Course Description: ESM280-70 ArcSight Creating Advanced ESM Content for Security Use Cases

Course Description

Creating Advanced ESM Content for Security Use Cases covers ArcSight security problem solving methodology

within the ESM context. In this course, you will learn advanced techniques to use ArcSight ESM content to find,

track and remediate security incidents specifically identified in the course use cases. During the training, you will

learn to:

• Use variables and correlation activities

• Customize report templates to use dynamic content

• Customize notification templates to send the appropriate notification based upon specific attributes of an

event

Audience/Job Roles

This course is intended for:

• Defining organization’s security objectives

• Building ArcSight ESM content to adhere to those objectives

Course Objectives

Upon successful completion of this course, you should be able to:

• In an ArcSight ESM context, define a Use Case

• Use the Use Case worksheet from an initial problem statement, generate requirement statements and

prioritize objectives

• Identify data sources and ESM resources required to fulfil the objectives of the use case

• To fulfil use case requirements, create identified ESM content

• Construct ArcSight Variables to provide advanced analysis of the event stream

• Develop ArcSight Rules to allow advanced correlation activities

• Build event-based data monitors to provide real-time views of event traffic and anomalies

• Implement custom velocity macros for notification

• Package formulated ESM contents for the Use Case into ArcSight Resource Bundle

Prerequisites/Recommended Skills

To be successful in this course, you should have the following prerequisites or knowledge:

• 12 months experience creating ArcSight ESM content (recommended)
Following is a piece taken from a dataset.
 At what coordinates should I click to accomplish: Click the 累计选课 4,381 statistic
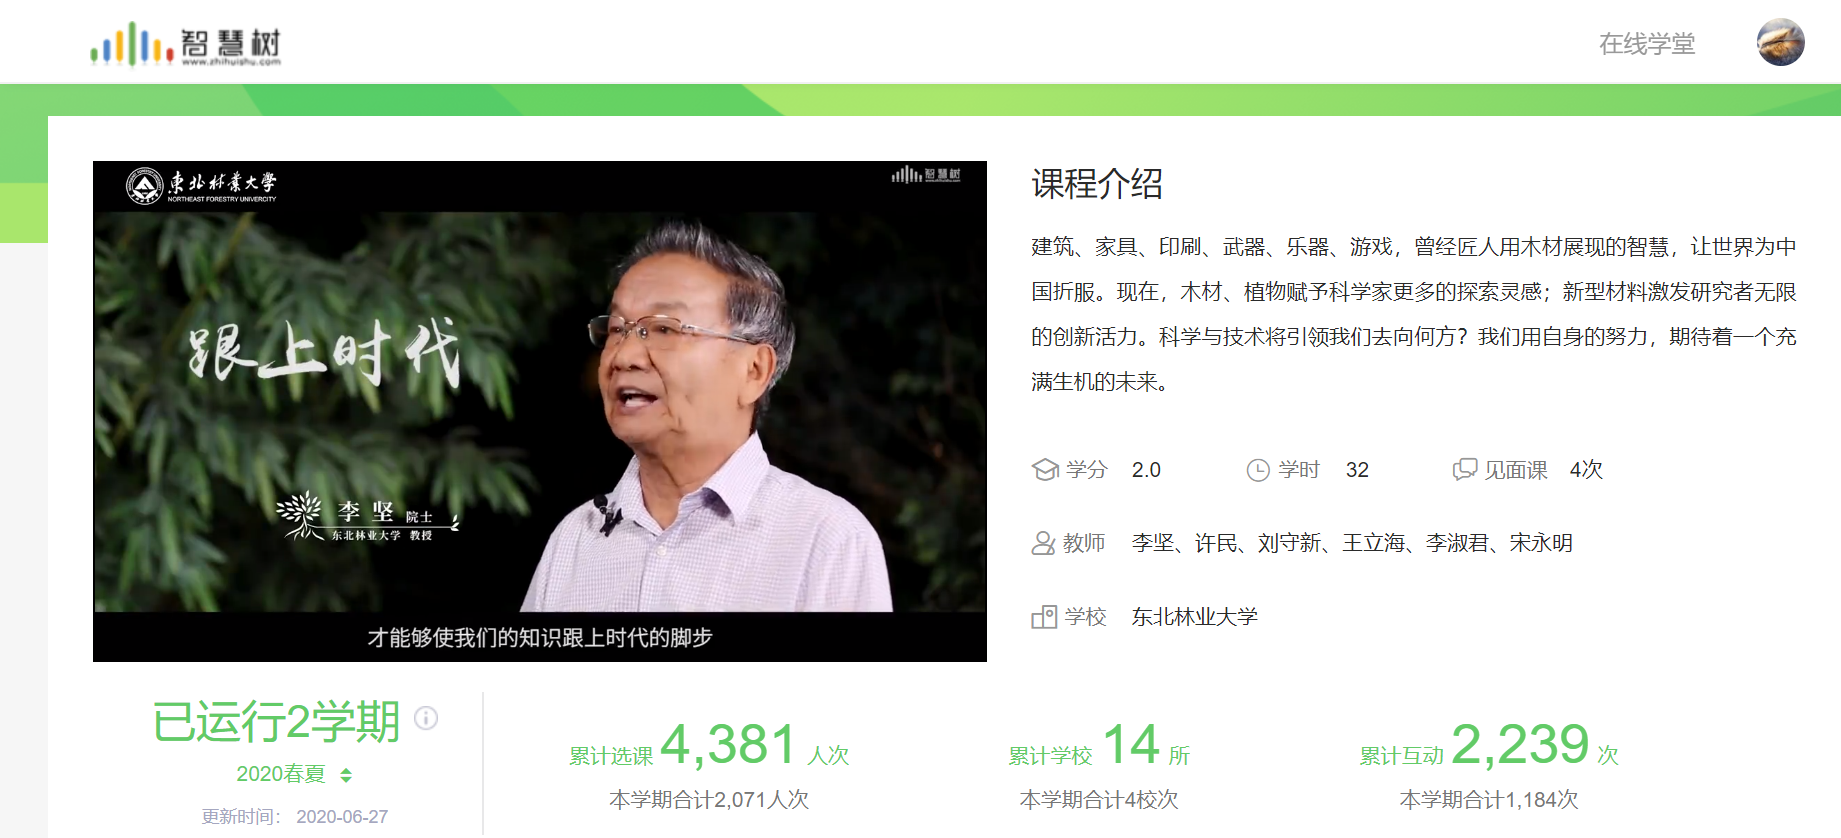708,746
• Computer desktop, browser, and file system navigation skills

• Basic understanding of TCP/IP networking and database concepts

• Enterprise security experience [highly advantageous] Plus, an understanding of:

▪ Network device functions and capabilities, such as routers, switches, etc.

▪ Security device functions and capabilities, such as IDS/IPS, firewalls, etc.

▪ TCP/IP networking, file system, and database concepts

▪ SOC Organizational structure and workflow hierarchy

▪ SIEM terminology, such as asset, threat, vulnerability, safeguard, etc.